Enter the text that you wish to encode or decode:
Online URL encoding/ decoding is an essential part of search engine optimization. It is also known as Percent Encoding and it is an important structure for encoding information in a Uniform Resource Identifier (URI) under manifest circumstances. Use this tool to URL encode and decode a SAML Message GET parameter. Paste a SAML Message and obtain its URL-encoded version or paste a URL-encoded SAML Message and obtain its plain-text version.
In the HTTP-Redirect binding (A SAML binding used for exchanging AuthNRequests, SAML Logout Requests and SAML Logout Responses) the SAML Message is sent as an HTTP GET parameter. This message must be URL encoded before being sent.
URL encoding, also known as percent-encoding, is a mechanism for encoding information in a Uniform Resource Identifier (URI) under certain circumstances. Although it is known as URL encoding it is, in fact, used more generally within the main Uniform Resource Identifier (URI) set, which includes both Uniform Resource Locator (URL) and Uniform Resource Name (URN). As such it is also used in the preparation of data of the "application/x-www-form-urlencoded" media type, as is often used in the submission of HTML form data in HTTP requests.
Use the online tool from above to either encode or decode a string of text. For worldwide interoperability, URIs have to be encoded uniformly. To map the wide range of characters used worldwide into the 60 or so allowed characters in a URI, a two-step process is used:
For example, the string: François, would be encoded as Fran%C3%A7ois
(The "ç" is encoded in UTF-8 as two bytes C3 (hex) and A7 (hex), which are then written as the three characters "%c3" and "%a7" respectively.) This can make a URI rather long (up to 9 ASCII characters for a single Unicode character), but the intention is that browsers only need to display the decoded form, and many protocols can send UTF-8 without the %HH escaping.

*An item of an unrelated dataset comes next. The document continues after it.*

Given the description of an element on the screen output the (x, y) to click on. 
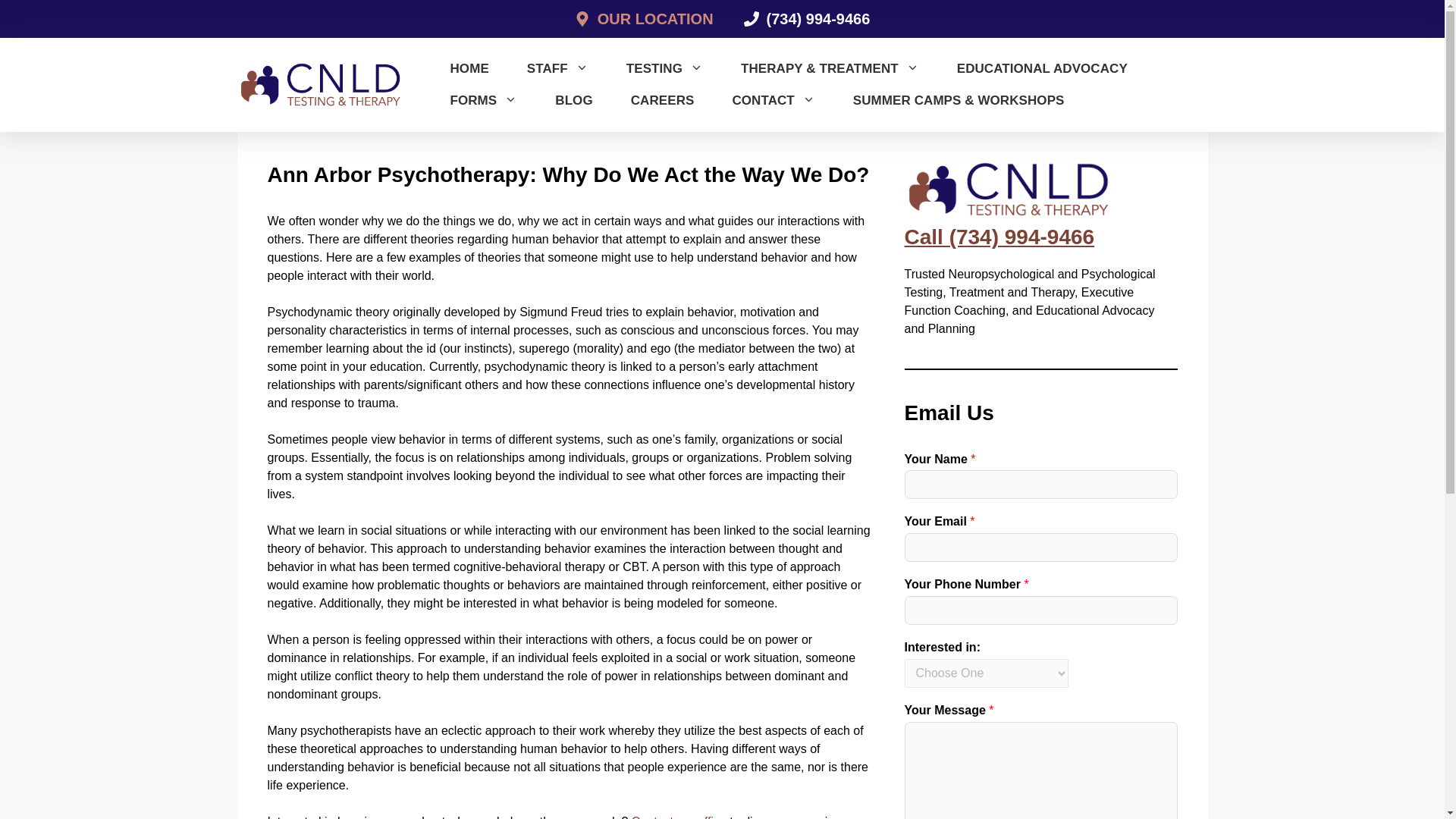
STAFF (557, 69)
HOME (468, 69)
TESTING (664, 69)
OUR LOCATION (652, 18)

The characters allowed in a URI are either reserved or unreserved (or a percent character as part of a percent-encoding). Reserved characters are those characters that sometimes have special meaning, while unreserved characters have no such meaning. Using percent-encoding, characters which otherwise would not be allowed are represented using allowed characters. The sets of reserved and unreserved characters and the circumstances under which certain reserved characters have special meaning have changed slightly with each revision of specifications that govern URIs and URI schemes.
According to RFC 3986, the characters in a URL have to be taken from a defined set of unreserved and reserved ASCII characters. Any other characters are not allowed in a URL.
The unreserved characters can be encoded, but should not be encoded. The unreserved characters are:
A B C D E F G H I J K L M N O P Q R S T U V W X Y Z a b c d e f g h i j k l m n o p q r st u v w x y z 0 1 2 3 4 5 6 7 8 9 - _ . ~
|A to Z (ABCDEFGHIJKLMNOPQRSTUVWXYZ)||- (Hyphen or Dash)|
|a to z (abcdefghijklmnopqrstuvwxyz)||_ (Underscore)|
|0 to 9 (0123456789)||. (Period)|
|$ (Dollar Sign)||! (Exclamation or Bang)|
|+ (Plus sign)||* (Asterisk or Star)|
|( (Open Bracket)||' (Single Quote)|
|) (Closing Bracket)|
How does URL encoding work?
The reserved characters have to be encoded only under certain circumstances. All offending characters are replaced by a % and a two-digit hexadecimal value that represents the character in the proper ISO character set. Here are a couple of examples of the reserved characters are:
! * ' ( ) ; : @ & = + $ , / ? % # [ ]
This online URL encoding is also utilized in the preparation of data and the submission of HTML form data in HTTP requests.
All characters that need to be changed are replaced by a percent sign (%) and a two-digit hexadecimal value that signifies the character in the appropriate ISO character set. Listed below are some examples:
|$ (Dollar Sign) becomes %24||+ (Plus) becomes %2B|
|& (Ampersand) becomes %26||, (Comma) becomes %2C|
|: (Colon) becomes %3A||; (Semi-Colon) becomes %3B|
|= (Equals) becomes %3D||? (Question Mark) becomes %3F|
|@ (Commercial A / At) becomes %40|
Sometimes, online Uniform Resource Identifier (URL) needs to be encoded or decoded sometimes as there are some users who do not understand Unicode Text. So, by encoding the URL the servers will be able to understand the web address and authorize the users to have access to the website.
Hence, by using this tool you can convert the character string into a sequence of bytes using the UTF-8 encoding.